During the Sichuan earthquake in 2008, the outpouring of aid among ordinary people demonstrated how the idea of doing charity is in fact being embraced. Yet the disaster triggered what is often characterized as a spate of emotional giving, with individuals suddenly giving in droves and donations rising to an all time high. It remains to be seen whether charitable giving will develop into an ongoing expectation among people and a more established part of one’s social responsibility.
So far there have been positive signs that philanthropy is gaining steam among younger people. Interestingly, it seems that China may be loosely following the path of Western philanthropy. Bronfman and Solomon, co-authors of The Art of Giving, chart American giving in this way:
Traditionally philanthropists were emotionally driven. During the dot-com era, donors began to view giving in a more businesslike manner, as a kind of venture-capital investment. [Bronfman and Solomon] foresee a third wave that blends the two approaches.
In addition to the wave of emotional giving as a result of the Sichuan earthquake, netizens are also using their voice on the web to encourage philanthropy and social entrepreneurship. Volunteerism, particularly amongst high school and college students, has been increasing in cities, while concepts such as social entrepreneurship have received growing interest with a number of U.S.-based programs seeing a dramatic increase in interested applicants.

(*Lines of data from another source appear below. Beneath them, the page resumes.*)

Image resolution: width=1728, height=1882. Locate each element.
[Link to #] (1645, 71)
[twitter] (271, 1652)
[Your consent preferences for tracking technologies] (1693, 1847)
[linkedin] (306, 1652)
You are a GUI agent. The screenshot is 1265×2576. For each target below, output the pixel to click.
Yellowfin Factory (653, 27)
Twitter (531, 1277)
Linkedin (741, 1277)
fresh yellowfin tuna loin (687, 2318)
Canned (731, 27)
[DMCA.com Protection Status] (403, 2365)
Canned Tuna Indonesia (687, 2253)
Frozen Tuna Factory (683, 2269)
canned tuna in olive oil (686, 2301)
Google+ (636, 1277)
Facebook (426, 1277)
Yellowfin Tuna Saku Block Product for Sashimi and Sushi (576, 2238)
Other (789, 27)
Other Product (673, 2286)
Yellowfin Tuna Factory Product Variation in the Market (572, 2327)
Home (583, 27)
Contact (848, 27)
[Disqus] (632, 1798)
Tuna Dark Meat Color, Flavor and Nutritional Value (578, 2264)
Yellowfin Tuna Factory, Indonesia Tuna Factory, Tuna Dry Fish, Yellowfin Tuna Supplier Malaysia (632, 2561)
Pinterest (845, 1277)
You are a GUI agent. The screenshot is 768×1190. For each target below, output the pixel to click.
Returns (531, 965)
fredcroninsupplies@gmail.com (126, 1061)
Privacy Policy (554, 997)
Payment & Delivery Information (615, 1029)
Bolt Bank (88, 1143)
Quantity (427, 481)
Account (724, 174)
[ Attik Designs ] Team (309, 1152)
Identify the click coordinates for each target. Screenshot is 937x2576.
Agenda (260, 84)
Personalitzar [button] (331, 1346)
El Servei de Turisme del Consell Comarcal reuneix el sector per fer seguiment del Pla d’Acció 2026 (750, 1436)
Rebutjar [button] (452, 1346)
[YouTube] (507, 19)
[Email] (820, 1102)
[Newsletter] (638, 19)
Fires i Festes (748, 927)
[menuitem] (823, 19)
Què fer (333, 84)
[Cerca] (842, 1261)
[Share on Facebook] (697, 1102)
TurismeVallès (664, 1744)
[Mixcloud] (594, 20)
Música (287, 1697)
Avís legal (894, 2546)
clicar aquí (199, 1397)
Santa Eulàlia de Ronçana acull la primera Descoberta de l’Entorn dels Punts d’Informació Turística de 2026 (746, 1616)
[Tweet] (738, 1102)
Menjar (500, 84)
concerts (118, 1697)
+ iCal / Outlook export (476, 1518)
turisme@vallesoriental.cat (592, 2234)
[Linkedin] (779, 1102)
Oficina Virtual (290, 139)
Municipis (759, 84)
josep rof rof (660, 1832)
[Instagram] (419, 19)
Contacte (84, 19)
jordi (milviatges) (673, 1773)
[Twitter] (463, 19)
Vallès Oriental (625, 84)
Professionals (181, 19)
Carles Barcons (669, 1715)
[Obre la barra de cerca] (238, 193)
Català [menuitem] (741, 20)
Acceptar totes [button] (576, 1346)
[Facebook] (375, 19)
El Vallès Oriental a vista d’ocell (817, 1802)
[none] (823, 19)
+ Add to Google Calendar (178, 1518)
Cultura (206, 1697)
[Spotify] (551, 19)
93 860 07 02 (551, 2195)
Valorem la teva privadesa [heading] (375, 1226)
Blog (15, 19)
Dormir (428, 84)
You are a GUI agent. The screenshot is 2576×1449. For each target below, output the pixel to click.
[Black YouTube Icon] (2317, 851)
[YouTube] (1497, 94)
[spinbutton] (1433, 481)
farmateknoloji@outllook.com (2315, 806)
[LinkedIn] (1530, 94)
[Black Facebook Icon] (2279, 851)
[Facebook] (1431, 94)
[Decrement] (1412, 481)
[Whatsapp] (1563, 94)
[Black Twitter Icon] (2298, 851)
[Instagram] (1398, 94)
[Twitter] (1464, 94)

Among the wealthy, there has been a rise in the number of private foundations being established. The trend highlights how philanthropy is being taken more seriously with big donors showing an increasing desire to directly control programs and better manage their donations (for more information click here). Yet public skepticism has also surrounded such foundations, as people are distrustful of the motives of the wealthy and are wary that charitable giving is simply a means of building public relations and evading taxes.
While philanthropists like Yu Pengnian are helping to set positive examples of giving back to society, developing a culture of philanthropy will need to extend beyond a few wealthy individuals and reach a younger generation of Chinese society. Although the concept of philanthropy amongst the younger set is still in its infancy, the potential for small scale/socially responsible efforts to connect and become Bronfman and Soloman’s “third wave” is possible. If China’s young adults become passionate about investing time, energy, and education into worthy causes, they will set a precedent and expectation for philanthropy and social responsibility that could eventually bring about dramatic change to charity in China.